**EXTRAIT DU DOCUMENT**

Un des personnages les plus étonnants
du XIIIe siècle Raymond Lulle est autodidacte,
philosophe, théologien, alchimiste, poète, mystique, visionnaire.
Considéré par les uns comme un aventurier, suspecté
d’hérésie
par d’autres, récupéré par les alchimistes, il a été béatifié dans
l’Ordre franciscain qui retient surtout son extraordinaire zèle
missionnaire, et son amour inconditionnel du Christ-Sauveur. On le
désigne sous le titre de Docteur illuminé, mais lui-même
s’intitulait « Procureur des Infidèles ». Raymond est mal connu,
malgré ses œuvres autobiographiques dans lesquelles il n’est pas
aisé de trier le vrai du caché ou de l’exagéré. Sa vie est un roman,
et c’est bien ainsi qu’il la conçoit lui-même.
On sait qu’il est né à Palma de
Majorque, entre 1232 et 1235, d’une famille noble. Son père, catalan
d’origine était militaire et aurait participé à la “reconquista” de
l’île de Majorque. Mais la présence dans l’île de nombreux Maures,
après la reconquête, semble avoir marqué son destin et l’intérêt
qu’il porta toute sa vie au dialogue avec l’Islam. Dès l’âge de
douze ans, il est envoyé comme page à la cour de Jacques I d’Aragon
où il mène une vie légère, et fertile en aventures féminines.. Puis
il se marie, très jeune, avec une beauté qu’il admire qui lui donne
un garçon et une fille. Malgré cela il continue sa vie volage et
écrit des madrigaux pour ses conquêtes, jusqu’à l’âge de trente ans.
Mais subitement il va changer de vie. En 1263, le Christ crucifié
lui apparaît à plusieurs reprises et l’invite à consacrer sa vie à
la conversion des Musulmans. La mort brutale de sa femme l’affecte
profondément. Il se retire du monde, après avoir assuré l’avenir de
ses enfants. Il part en pèlerinage pour expier sa vie passée, puis
se retire dans un ermitage, où il conçoit son projet missionnaire
que l’on peut ainsi résumer :
Écrire des livres de controverse et
d’apologétique pour affronter les musulmans ;
Fonder des écoles de langues arabe et
hébraïque pour la formation de futurs missionnaires ;
Évangéliser par la parole et par
l’action.

**EXTRAITS DE DONNÉES**
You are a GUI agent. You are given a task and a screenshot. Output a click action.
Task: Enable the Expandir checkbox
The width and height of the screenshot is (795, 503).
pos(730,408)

* * *

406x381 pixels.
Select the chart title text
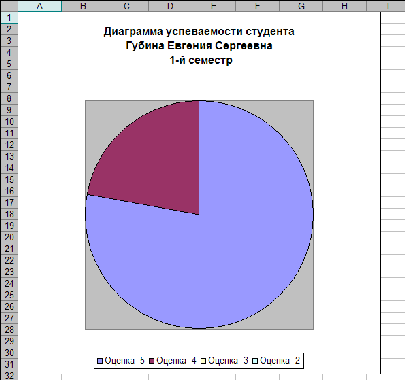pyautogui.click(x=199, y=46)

**CONSIGNE**
Modifiez le passage du texte sur Raymond Lulle qui commence par les mots « Un des personnages » et s'achève sur « la conçoit lui-même. », en y remplaçant « Docteur illuminé » par « Docteur extatique ». Les lignes de données n'ont aucun lien avec le texte sur Raymond Lulle.

**RÉSULTAT**
Un des personnages les plus étonnants
du XIIIe siècle Raymond Lulle est autodidacte,
philosophe, théologien, alchimiste, poète, mystique, visionnaire.
Considéré par les uns comme un aventurier, suspecté
d’hérésie
par d’autres, récupéré par les alchimistes, il a été béatifié dans
l’Ordre franciscain qui retient surtout son extraordinaire zèle
missionnaire, et son amour inconditionnel du Christ-Sauveur. On le
désigne sous le titre de Docteur extatique, mais lui-même
s’intitulait « Procureur des Infidèles ». Raymond est mal connu,
malgré ses œuvres autobiographiques dans lesquelles il n’est pas
aisé de trier le vrai du caché ou de l’exagéré. Sa vie est un roman,
et c’est bien ainsi qu’il la conçoit lui-même.